We can make better choices whilst writing stern letters to CEOs, signing petitions and lobbying politicians.
It all has to start somewhere and if every individual on the planet started rejecting plastic, that would send a pretty strong message and things would start to change.
I have no solution for all the plastic currently in circulation. Just desperate for production to end!
Kamala Karthikeyan says
Highly needed article and advice for these days.
Bibi says
I so agree with this article. Thank you for the reminder. We, grandma and grandpa, never bring plastic trinkets or for that sake “stuff”. We are the gift and we like to spend time with all our grandkids. For birthday/Christmas we give the parents an amount of money to decide on something useful/ an experience/ or maybe some for saving.
Arlene Brown says
How do we get fast food toys out of our communities. I recall a time when our son’s class was collecting items for children for people going to third world countries for health mission.
I was distressed to see that the number one donation was not anything worthwhile but a huge number of “happy meal toys”.
Why does our government not impose a tax on plastic items that are nonessentials? Then businesses would have more incentive and consumers might think twice. Maybe it could apply also to mass mailings as well as other freebies. Even political candidate mailings are often over the top as in do you really think that sending me weekly mailings will cause me to vote for you? I only then think they are not environmentally friendly…
Mari R says
I understand how you feel, Arlene.
What we can do right now is stop going to fast food joints. And tell everyone to do so.
Martha Miller says
When I traveled for work, I would seek out used bookstores. It was such a treat for me to browse the shelves and find special children’s books that might be out of print or something I knew my son would like but might not ever see at new book store. Easy to slip into my suitcase and usually just a few dollars. My son let me/begged me to read to him at night long after he could read and I loved doing it. He just graduated 8th grade and loves books, and his reading level is off the chart!
Wyn says
We’re on the same page!
Natalie says
Martha Miller, I also love finding used bookstores in foreign countries that I visit.
Mari R says
We still want/have to give gifts on birthdays, holidays or as thank-yous and travel souvenirs.
I totally switched to the edibles or consumables for such occasions. Grab-and-go nutritious snacks for an always on-the-go friend, a bag of good quality coffee for a coffee lover, a nice tube of hand cream for a hard working support member, with a handwritten message.

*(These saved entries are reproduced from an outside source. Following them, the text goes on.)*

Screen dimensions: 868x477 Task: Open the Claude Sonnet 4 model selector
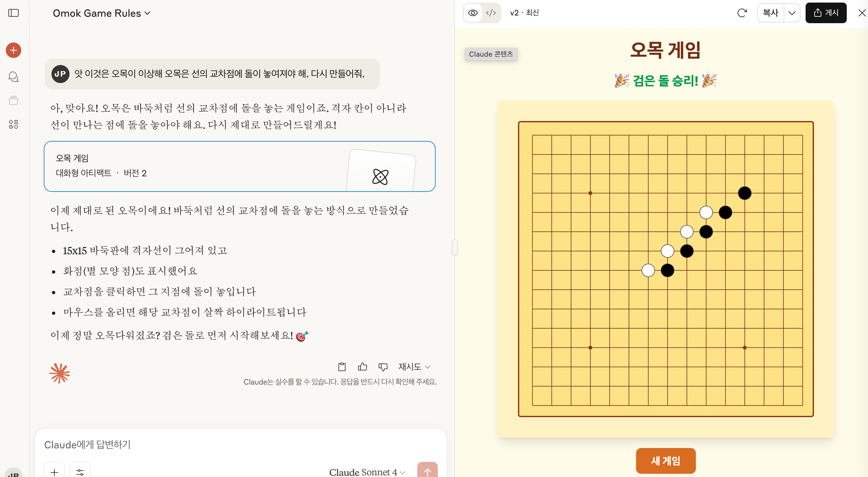[x=367, y=472]
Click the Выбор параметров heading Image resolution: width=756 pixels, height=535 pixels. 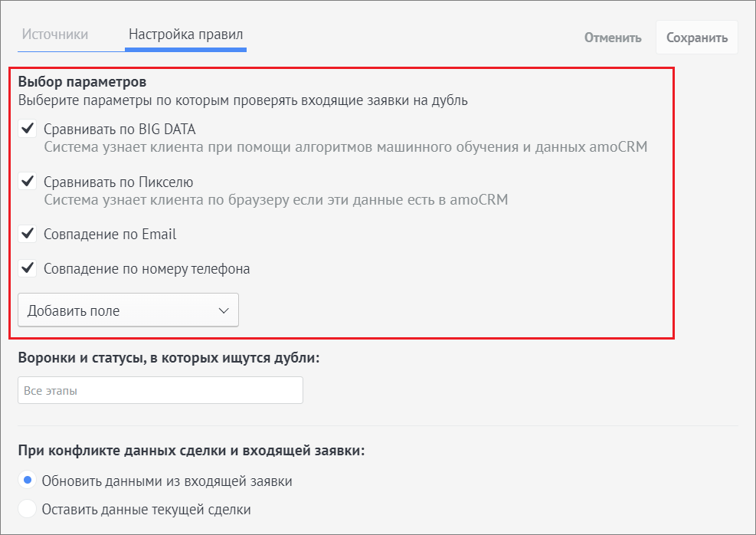[82, 82]
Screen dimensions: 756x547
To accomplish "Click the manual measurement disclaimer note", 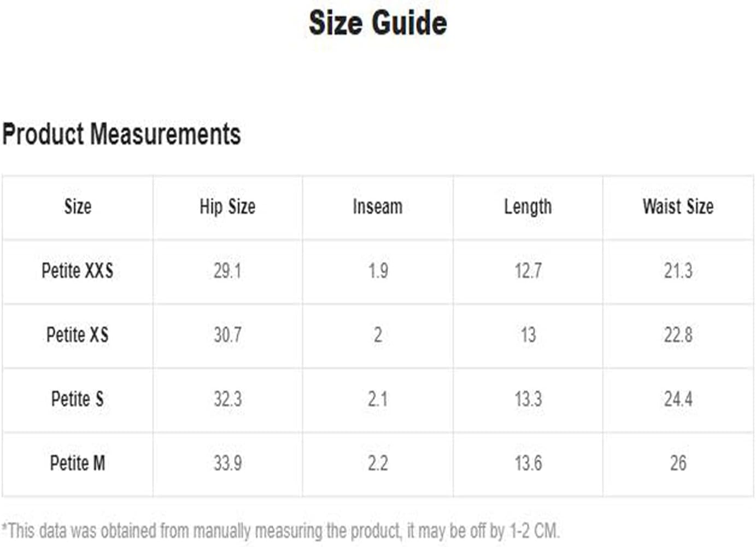I will [x=280, y=531].
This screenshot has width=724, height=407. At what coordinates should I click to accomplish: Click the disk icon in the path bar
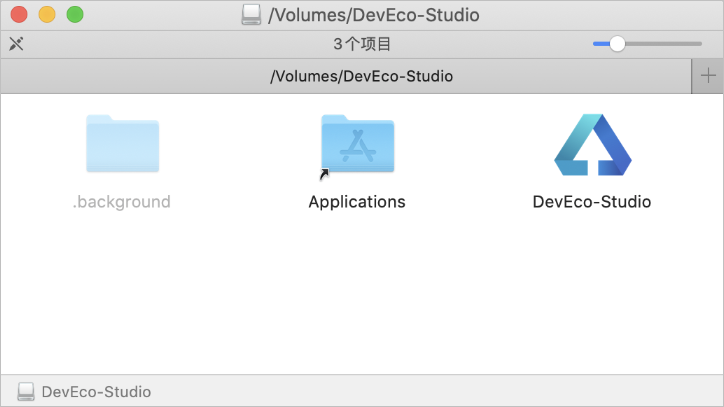(x=26, y=392)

And I’m more sensible for the product’s packaging thanks to the today’s post.
Ola says
I love this. It’s so easy to acquire all kinds of plastic junk! Anything to stop the avalanche.
Steph says
Amen, sister!!
Mike says
Wonderful article. Thank you so much. The incongruity grows as the consumption of needless crap grows so do the numbers of hungry and homeless to say nothing of the misuse of limited and valuable resources. I am glad the numbers of folks who are removing themselves from the problem (accumulation) is growing keep on minimizing all.